▶ _PROBLEM DESCRIPTION_: Print the rows below exactly as they appear, everything from the line containing "Image resolution: width=336" down to the line containing "Action: click(194, 18)", both lines included.

▶ _PROVIDED RECORDS_:
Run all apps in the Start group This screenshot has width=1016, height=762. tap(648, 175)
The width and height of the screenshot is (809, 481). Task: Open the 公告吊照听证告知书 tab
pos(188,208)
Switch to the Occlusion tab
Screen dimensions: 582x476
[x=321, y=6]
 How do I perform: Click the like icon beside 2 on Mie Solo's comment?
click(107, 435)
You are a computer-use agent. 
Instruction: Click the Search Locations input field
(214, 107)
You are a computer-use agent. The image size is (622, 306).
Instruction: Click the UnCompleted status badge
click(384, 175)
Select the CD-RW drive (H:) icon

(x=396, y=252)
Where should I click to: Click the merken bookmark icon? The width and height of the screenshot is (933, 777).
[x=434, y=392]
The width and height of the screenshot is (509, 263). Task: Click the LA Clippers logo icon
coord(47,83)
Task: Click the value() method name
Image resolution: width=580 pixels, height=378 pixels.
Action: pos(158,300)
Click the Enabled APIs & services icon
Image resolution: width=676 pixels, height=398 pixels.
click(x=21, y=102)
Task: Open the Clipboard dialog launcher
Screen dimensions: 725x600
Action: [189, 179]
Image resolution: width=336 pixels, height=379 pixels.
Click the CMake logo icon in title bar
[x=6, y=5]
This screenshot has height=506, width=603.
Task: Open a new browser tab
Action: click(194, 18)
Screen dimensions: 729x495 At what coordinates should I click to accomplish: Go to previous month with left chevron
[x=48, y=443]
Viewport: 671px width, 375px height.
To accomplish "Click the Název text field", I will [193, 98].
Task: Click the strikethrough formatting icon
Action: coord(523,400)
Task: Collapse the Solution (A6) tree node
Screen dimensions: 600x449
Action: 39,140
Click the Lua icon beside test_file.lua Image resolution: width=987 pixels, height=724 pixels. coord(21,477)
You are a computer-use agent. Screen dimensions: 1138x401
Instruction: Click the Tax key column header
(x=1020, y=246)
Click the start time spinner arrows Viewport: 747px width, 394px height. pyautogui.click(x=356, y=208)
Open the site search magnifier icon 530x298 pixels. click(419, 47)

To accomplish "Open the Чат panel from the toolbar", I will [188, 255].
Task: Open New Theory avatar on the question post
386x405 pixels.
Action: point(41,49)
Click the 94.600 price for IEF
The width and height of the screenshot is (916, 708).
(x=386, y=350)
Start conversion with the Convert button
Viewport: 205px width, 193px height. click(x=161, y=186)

▶ _THE ANSWER_:
Image resolution: width=336 pixels, height=379 pixels.
Click the CMake logo icon in title bar
[x=6, y=5]
This screenshot has height=506, width=603.
Task: Open a new browser tab
Action: click(194, 18)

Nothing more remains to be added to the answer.